= The Endless Grind =

Canadian comedy anthology television series

The Endless Grind is a Canadian comedy anthology television series, which aired on The Comedy Network in 2001. Created by Greg Lawrence, a producer also known for Kevin Spencer and Butch Patterson: Private Dick, the series was conceived as a set of "short stories" about various characters linked by their shared patronage of a neighbourhood coffee shop; a black comedy which Lawrence described as "a weird hybrid of sketch, sitcom and short film", each segment centred on an incident in the lives of a patron of the coffee shop, such as a couple debating whether to abort the puppies when they discover that their dog is pregnant.

Actors appearing in the series included Sally Clelford, David L. McCallum, Karl Claude, David Elver, Dwayne Hill, Frank McAnulty, Robert Reynolds, Grahame Wood, Norm Berketa, Dawn Ford, L. Dean Ifill, Mark Whitbread, Raoul Bhaneja, Stefan Brogren, Christy Bruce, Fiona Carver, Tracy Dawson, Peter Michael Dillon, Vicki Essex, Marc Hickox, Claudia Jurt, Alyssa Lawrence, Krista Morin, Junior Williams, Mike Beaver, Samantha Bee, James Bradford, Danielle Brett, Bernard Browne, Pina Di Blasi, Jayne Eastwood, Dean Hagopian, Allana Harkin, Jessica Holmes, Albert Howell, Karen Ivany, Jason Jones, Meghanne Kessels, Sheila McCarthy, Mike McPhaden, Duane Murray, John Ng, Rebecca Northan, Peter Oldring and Jonathan Wilson.

The series was shot on the campus of Algonquin College in Ottawa, Ontario.

At the 17th Gemini Awards in 2002, Eastwood was nominated for Best Individual Performance in a Comedy Program or Series and Lawrence was nominated for Best Direction in a Comedy Program or Series. However, Lawrence joked that he had been nominated only so that Made in Canada wouldn't get all the slots in the category. Lawrence also received two Canadian Comedy Award nominations at the 3rd Canadian Comedy Awards, for Best Direction in a Series and Best Direction in a Special Episode.

- **Collection entries**:
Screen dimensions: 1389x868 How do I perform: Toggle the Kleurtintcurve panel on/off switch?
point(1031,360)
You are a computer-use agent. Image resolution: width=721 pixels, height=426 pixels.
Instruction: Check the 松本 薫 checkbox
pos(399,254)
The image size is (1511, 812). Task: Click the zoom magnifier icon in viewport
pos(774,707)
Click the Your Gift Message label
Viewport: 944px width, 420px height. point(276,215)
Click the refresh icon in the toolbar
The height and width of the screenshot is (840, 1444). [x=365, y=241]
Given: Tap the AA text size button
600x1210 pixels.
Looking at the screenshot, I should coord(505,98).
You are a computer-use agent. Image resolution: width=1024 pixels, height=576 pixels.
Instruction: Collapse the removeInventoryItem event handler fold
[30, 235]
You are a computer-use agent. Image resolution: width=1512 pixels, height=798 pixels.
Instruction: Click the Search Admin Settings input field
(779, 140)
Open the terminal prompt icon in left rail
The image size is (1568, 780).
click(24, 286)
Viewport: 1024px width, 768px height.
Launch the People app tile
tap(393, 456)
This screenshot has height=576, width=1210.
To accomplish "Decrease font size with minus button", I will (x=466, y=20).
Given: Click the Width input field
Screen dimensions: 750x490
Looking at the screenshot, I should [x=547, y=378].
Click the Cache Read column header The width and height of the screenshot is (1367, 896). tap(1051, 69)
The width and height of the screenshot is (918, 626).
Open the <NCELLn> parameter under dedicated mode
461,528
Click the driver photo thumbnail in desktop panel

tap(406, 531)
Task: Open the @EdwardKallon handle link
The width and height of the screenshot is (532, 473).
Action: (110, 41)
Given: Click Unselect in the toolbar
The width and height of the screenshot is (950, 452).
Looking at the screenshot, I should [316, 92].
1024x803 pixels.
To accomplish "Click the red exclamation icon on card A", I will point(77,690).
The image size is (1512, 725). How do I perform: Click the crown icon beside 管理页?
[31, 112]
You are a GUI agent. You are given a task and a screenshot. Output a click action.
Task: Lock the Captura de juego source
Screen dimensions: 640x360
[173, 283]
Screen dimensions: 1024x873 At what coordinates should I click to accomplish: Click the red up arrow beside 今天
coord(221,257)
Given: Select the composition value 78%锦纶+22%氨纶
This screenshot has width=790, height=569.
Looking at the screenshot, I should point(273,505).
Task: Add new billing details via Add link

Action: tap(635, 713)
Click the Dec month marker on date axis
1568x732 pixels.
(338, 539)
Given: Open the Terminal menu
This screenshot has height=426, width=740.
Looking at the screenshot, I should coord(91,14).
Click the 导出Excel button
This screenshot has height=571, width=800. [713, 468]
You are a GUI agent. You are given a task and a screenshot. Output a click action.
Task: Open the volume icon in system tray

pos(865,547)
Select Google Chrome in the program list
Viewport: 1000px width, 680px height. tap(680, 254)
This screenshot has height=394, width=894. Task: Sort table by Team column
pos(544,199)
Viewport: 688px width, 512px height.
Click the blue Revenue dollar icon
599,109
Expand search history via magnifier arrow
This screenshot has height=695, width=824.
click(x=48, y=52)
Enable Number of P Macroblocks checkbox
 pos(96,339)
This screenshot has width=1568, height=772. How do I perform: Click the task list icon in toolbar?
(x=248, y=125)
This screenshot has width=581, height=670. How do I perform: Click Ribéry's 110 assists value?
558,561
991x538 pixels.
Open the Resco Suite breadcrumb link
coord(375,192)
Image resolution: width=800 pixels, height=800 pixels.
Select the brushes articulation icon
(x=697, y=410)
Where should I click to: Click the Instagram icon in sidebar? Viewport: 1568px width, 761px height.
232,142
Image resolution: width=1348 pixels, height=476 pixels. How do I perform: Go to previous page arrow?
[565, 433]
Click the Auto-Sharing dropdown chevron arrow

- **Task statement**: According to the article on The Endless Grind, where was the series filmed?

- **Task answer**: On the campus of Algonquin College in Ottawa, Ontario.